Many lunchbox favorites seem like they’re good for you but they actually contain lots of sugar. If you’re not sure which snacks are healthy and which are too sweet, we at Oak Tree Pediatric Dentistry want to help. Does sugar cause cavities? Simply put, yes. Sugar plays a role in causing tooth decay. So, the less sugar your kids eat, the more likely they’ll stay cavity-free!
Here’s a list of 5 popular lunchbox favorites that are high in sugar — and our suggestions for yummy low-sugar foods to pack instead.
Granola Bars & Cereal Bars
Packed with nuts and oats, you’d think that your typical granola bar is healthy. But added sugar in granola and cereal bars can outweigh the snack’s health benefits.
Added sugar can put granola bars and cereal bars firmly in the “foods high in sugar” column. Rule-of-thumb, steer clear of bars that list added sugar as one of the first three ingredients; packaged foods always list their ingredients in descending weight order.
Your pediatric dentist has good news, though.

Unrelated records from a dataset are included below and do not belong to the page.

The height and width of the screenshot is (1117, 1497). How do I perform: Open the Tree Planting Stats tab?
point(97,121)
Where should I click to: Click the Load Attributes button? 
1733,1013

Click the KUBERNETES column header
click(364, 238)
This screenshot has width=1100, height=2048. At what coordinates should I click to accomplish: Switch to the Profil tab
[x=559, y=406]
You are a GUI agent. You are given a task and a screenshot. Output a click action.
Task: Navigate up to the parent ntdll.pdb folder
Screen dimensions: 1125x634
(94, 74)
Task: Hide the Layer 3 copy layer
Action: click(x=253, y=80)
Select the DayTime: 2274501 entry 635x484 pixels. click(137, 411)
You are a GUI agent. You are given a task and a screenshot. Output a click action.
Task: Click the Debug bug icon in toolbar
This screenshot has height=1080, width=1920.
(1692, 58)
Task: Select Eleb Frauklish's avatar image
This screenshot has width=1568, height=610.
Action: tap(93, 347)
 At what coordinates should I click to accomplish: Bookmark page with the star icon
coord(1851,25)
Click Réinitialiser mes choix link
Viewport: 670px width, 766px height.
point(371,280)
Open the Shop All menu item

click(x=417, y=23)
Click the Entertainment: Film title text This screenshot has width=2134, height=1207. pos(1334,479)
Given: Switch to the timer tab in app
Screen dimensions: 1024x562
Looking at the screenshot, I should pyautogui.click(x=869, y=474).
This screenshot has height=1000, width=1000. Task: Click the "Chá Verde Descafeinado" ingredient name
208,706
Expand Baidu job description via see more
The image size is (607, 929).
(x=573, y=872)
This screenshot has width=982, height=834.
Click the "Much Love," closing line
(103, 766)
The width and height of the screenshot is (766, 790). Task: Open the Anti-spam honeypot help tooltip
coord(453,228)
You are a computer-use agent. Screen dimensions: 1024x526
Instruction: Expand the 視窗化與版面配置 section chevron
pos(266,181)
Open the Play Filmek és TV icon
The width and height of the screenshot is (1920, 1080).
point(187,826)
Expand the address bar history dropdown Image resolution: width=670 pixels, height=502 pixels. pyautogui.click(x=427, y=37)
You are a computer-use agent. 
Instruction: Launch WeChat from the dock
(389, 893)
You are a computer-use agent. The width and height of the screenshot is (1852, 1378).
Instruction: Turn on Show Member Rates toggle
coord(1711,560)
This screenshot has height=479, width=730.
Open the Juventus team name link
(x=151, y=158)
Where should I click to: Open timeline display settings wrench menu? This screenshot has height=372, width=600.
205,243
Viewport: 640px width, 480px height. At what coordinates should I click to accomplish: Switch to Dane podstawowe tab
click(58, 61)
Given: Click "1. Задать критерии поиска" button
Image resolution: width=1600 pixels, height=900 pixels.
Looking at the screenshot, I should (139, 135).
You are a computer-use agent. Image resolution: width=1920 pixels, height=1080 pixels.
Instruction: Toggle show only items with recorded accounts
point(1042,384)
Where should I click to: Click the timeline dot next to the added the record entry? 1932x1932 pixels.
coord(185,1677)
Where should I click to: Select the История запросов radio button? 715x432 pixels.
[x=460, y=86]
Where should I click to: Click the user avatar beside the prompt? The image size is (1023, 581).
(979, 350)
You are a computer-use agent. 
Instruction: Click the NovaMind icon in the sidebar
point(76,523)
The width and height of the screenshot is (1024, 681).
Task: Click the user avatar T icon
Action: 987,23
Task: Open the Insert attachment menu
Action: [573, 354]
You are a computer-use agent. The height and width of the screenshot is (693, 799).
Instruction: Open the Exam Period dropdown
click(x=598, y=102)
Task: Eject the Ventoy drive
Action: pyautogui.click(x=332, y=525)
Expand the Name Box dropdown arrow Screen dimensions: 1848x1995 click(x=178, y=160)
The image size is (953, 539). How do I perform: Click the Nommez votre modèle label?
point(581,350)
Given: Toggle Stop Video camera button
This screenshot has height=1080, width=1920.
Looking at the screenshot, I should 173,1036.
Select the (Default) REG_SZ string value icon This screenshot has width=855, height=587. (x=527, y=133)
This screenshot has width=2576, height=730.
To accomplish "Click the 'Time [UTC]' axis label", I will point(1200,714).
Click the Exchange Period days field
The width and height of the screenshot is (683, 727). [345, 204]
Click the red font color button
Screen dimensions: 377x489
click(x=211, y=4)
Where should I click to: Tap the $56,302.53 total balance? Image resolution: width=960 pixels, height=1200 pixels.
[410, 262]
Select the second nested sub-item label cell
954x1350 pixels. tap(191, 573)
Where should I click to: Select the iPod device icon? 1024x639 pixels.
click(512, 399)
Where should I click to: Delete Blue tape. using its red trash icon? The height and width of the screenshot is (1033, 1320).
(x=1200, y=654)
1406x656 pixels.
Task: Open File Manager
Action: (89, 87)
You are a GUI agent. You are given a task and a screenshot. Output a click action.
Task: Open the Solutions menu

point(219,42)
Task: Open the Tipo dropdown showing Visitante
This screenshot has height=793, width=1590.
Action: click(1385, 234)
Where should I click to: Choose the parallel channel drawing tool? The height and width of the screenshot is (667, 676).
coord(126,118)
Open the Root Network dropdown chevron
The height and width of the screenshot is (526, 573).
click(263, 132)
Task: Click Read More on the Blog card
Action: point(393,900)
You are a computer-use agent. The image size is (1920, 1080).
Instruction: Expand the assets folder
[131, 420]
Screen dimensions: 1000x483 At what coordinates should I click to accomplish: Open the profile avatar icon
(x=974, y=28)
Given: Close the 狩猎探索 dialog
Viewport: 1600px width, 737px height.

You don’t need to cross all granola and cereal bars off your lunchbox list. Nuts and oats are a source of healthy fats and fiber. The key to choosing good-for-you granola and cereal bars is the right balance of sugar, fiber, and protein.
Look for bars with:
- less than 10 grams of sugar
- at least three grams of fiber
- at least five grams of protein
What to Pack Instead: KIND Bars, trail mix, Made Good granola bites, or these RX Snack Bars.
Gummy Fruit Snacks
These snack favorites have the word “fruit” in them but we can safely say they’re not a healthy substitute for the real thing. Although some fruit gummy brands list fruit puree first, added sugars like sugar, corn syrup, and fruit juice from concentrate often come right after. Each pouch typically contains about 5 teaspoons of sugar and no protein, healthy fats or fiber.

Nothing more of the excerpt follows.